| From: | "scott(dot)marlowe" <scott(dot)marlowe(at)ihs(dot)com> |
|---|---|
| To: | Jeremy Buchmann <jeremy(at)wellsgaming(dot)com> |
| Cc: | Andrew Nelson <Andrew(dot)Nelson(at)hsc(dot)utah(dot)edu>, pgsql-jdbc <pgsql-jdbc(at)postgresql(dot)org> |
| Subject: | Re: getting primary key values for inserted records? |
| Date: | 2004-01-28 15:55:09 |
| Message-ID: | Pine.LNX.4.33.0401280854210.24964-100000@css120.ihs.com |
| Views: | Whole Thread | Raw Message | Download mbox | Resend email |
| Thread: | |
| Lists: | pgsql-jdbc |
On Tue, 27 Jan 2004, Jeremy Buchmann wrote:
> On Jan 27, 2004, at 11:35 AM, Andrew Nelson wrote:
>
> > I've always wondered if something like this is totally safe. What if
> > someone somewhere else outside of my code ran a insert or update that
> > didn't use the sequence at all but changed the id. And that id turned
> > out to be the same as the id collect from the select
> > nextval('sequence');
> >
> > So I guess you would need to add a lock of some sorts.

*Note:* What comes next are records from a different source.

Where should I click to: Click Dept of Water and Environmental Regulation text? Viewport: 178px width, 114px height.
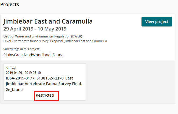[43, 36]
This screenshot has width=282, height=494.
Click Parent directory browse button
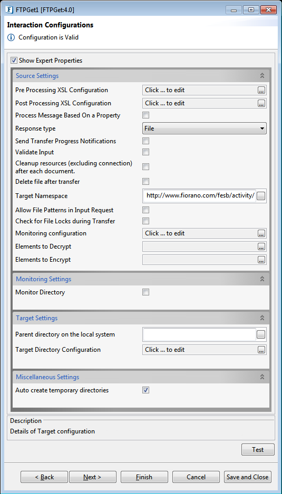261,334
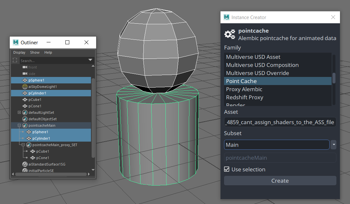350x204 pixels.
Task: Open the Display menu in Outliner
Action: pyautogui.click(x=19, y=52)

> > Just wondering because this is something I have fought with for a long
> > time.
>
> Well, it's only safe if you use the sequence. If you don't, you're on
> your own.
>
> Cheers,
> Jeremy
You could always program a before trigger that would not let you directly
insert or update that column, and would only use the sequence.